■ PROBLEMS AND TASKS:
a. Restate the stretch of the mumps blog post from "Thursday, December 18, 2014" through "Immunization Practices (ACIP)", replacing "CDC" with "Centers for Disease Control and Prevention".
b. Pick up the blog post about mumps in the National Hockey League where it ends and continue it.

*** Opening EXCERPT PROVIDED ***

Thursday, December 18, 2014

Mumps on ice

This figure is a line graph that presents the incidence per 100,000 population of mumps cases in the United States from 1987 to 2012The mumps vaccine was licensed in the US in 1967 and recommendations regarding use of the vaccine have varied since its introduction. As described in the CDC Manual for the Surveillance of Vaccine-Preventable Diseases, the Advisory Committee on Immunization Practices (ACIP)
made an official recommendation for one dose of mumps vaccine for all children at any age after 12 months in 1977. In 1989, children began receiving two doses of mumps vaccine because of the implementation of a two-dose measles vaccination policy using the combined measles, mumps, and rubella vaccine (MMR) vaccine. In 2006, a two-dose mumps vaccine policy was recommended for school-aged children, students at post high school educational institutions, healthcare personnel, and international travelers.
Mumps vaccine has had a profound impact on the annual incidence of mumps in the US. In 1968 more than 152,000 cases reported, while in 2003 only 231 cases were reported. Recently, however, the nation has witnessed a resurgence of the disease, and an apparently ongoing outbreak of mumps in the National Hockey League (NHL) illustrates how the mumps virus continues to circulate in the general population. The NHL outbreak has, so far, affected 15 players on five teams, and another three cases are suspected. A timeline of events surrounding the cases suggests the outbreak originated in October.

Doni Bloomfield wrote an article this week (which also contains "mumps on ice" in the title) that, in one vivid passage, illustrates potential infection pathways for mumps virus in professional hockey. Bloomfield quotes James Conway of the University of Wisconsin School of Medicine and Public Health:
You watch these guys taking a big hit up against the boards, there’s snot and boogers and all sorts of stuff flying around as the guy gets hit hard enough, so I don’t think it would surprise me at all that there’s some transmission just by stuff flying around during the games. It’s a sloppy, messy sport.

*** Closing EXCERPT PROVIDED ***
*** Opening RECORDS ***

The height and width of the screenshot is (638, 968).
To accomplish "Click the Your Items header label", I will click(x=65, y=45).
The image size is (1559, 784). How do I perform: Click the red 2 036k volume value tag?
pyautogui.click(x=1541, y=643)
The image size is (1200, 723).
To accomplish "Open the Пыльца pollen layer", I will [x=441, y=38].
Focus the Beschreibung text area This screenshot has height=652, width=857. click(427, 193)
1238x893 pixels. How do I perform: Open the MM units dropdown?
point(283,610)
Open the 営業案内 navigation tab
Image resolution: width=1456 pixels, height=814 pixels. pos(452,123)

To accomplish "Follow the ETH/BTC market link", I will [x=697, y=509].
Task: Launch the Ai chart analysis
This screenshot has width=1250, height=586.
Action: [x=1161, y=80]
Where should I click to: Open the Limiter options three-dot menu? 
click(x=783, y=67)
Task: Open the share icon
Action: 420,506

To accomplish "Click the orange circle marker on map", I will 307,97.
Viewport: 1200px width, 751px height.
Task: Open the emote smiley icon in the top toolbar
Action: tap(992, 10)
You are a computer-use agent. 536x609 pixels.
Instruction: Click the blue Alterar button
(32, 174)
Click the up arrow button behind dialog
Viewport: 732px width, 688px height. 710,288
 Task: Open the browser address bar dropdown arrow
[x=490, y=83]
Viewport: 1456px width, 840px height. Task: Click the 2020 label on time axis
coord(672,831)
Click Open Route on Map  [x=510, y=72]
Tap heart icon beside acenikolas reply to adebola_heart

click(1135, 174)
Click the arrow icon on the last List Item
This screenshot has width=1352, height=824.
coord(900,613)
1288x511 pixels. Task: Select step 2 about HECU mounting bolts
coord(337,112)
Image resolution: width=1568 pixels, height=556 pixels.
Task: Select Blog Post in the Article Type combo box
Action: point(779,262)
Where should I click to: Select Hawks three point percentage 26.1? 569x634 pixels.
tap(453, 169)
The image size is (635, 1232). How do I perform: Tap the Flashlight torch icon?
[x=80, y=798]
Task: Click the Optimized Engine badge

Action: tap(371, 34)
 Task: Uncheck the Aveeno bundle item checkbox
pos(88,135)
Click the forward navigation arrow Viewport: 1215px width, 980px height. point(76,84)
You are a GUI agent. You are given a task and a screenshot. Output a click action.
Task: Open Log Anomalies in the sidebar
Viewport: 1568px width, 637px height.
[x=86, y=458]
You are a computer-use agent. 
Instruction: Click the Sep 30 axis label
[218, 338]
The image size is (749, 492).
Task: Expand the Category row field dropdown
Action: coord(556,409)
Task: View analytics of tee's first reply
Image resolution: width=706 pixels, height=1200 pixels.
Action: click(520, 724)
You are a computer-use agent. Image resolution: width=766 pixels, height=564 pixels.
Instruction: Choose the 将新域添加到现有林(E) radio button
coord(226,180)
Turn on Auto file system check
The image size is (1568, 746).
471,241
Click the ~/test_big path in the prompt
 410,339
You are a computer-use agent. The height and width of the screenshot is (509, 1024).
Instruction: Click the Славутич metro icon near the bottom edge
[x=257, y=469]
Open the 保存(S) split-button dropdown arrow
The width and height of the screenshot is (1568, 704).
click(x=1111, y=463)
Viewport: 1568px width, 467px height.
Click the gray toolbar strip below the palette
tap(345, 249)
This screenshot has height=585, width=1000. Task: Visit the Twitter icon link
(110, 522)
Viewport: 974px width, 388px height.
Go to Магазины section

*** Closing RECORDS ***

■ ANSWERS FOR THIS EXERCISE:
a.
Thursday, December 18, 2014

Mumps on ice

This figure is a line graph that presents the incidence per 100,000 population of mumps cases in the United States from 1987 to 2012The mumps vaccine was licensed in the US in 1967 and recommendations regarding use of the vaccine have varied since its introduction. As described in the Centers for Disease Control and Prevention Manual for the Surveillance of Vaccine-Preventable Diseases, the Advisory Committee on Immunization Practices (ACIP)

b.
That's colorful imagery for sure, but in addition to how, it's important to ask why this and other recent outbreaks are occurring. Mumps is, after all, a vaccine preventable disease. 

It's possible that this group of players belongs to a demographic that has lower vaccine coverage, potentially due to parental reticence to vaccinate. However, at least one player is known to have had two doses of vaccine: one childhood dose, consistent with ACIP guidelines in the late 1980s, and another in preparation for foreign travel in February of 2014. Tara Haelle wrote an article recently on the mumps vaccine in which she quotes Paul Offit discussing the rate of waning immunity associated with this vaccine. Offit notes that
If you look at the three [MMR component] vaccines, measles and rubella induce larger memory in B and T cells . . . They have longer lasting immunity. Mumps is the weak sister of the three. You start to see vulnerability 10 years after the first dose and 10 years after the second dose.
Waning vaccine-associated immunity could thus play a role in this outbreak, and in potential future ones as well. Boosters have been used to compensate for waning immunity in past mumps outbreaks. Might a third dose of vaccine be appropriate for the general population at some point in the future?